EXERCISE GOAL
Repeat the records below line by line, exactly, finishing on the line that contains "ひたちなか海浜鉄道 (1563, 843)".

DATA FOR THIS TASK
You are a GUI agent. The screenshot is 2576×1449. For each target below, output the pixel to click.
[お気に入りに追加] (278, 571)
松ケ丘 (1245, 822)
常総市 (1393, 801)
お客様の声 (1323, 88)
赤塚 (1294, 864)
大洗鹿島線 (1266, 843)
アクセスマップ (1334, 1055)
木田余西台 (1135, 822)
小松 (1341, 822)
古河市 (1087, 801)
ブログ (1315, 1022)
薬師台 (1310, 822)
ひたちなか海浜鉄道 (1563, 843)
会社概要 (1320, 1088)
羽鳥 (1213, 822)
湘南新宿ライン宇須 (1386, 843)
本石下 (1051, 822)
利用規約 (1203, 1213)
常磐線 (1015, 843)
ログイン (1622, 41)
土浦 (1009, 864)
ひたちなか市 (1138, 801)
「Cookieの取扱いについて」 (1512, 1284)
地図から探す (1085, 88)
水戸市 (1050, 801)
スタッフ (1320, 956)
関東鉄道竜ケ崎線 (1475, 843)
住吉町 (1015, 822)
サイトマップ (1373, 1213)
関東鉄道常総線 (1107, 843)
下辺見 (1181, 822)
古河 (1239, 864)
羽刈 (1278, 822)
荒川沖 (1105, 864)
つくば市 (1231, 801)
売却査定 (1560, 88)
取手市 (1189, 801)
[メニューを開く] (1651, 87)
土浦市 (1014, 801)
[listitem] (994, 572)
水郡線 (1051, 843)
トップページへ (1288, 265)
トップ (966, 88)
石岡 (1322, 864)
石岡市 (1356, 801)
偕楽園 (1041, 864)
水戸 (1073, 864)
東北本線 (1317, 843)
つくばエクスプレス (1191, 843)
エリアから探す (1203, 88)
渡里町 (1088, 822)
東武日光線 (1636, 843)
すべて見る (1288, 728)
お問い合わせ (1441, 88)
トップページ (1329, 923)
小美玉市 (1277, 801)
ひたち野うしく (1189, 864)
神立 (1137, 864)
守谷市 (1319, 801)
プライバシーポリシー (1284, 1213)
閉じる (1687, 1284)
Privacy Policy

TASK SOLUTION
You are a GUI agent. The screenshot is 2576×1449. For each target below, output the pixel to click.
[お気に入りに追加] (278, 571)
松ケ丘 (1245, 822)
常総市 (1393, 801)
お客様の声 (1323, 88)
赤塚 (1294, 864)
大洗鹿島線 (1266, 843)
アクセスマップ (1334, 1055)
木田余西台 (1135, 822)
小松 (1341, 822)
古河市 (1087, 801)
ブログ (1315, 1022)
薬師台 (1310, 822)
ひたちなか海浜鉄道 (1563, 843)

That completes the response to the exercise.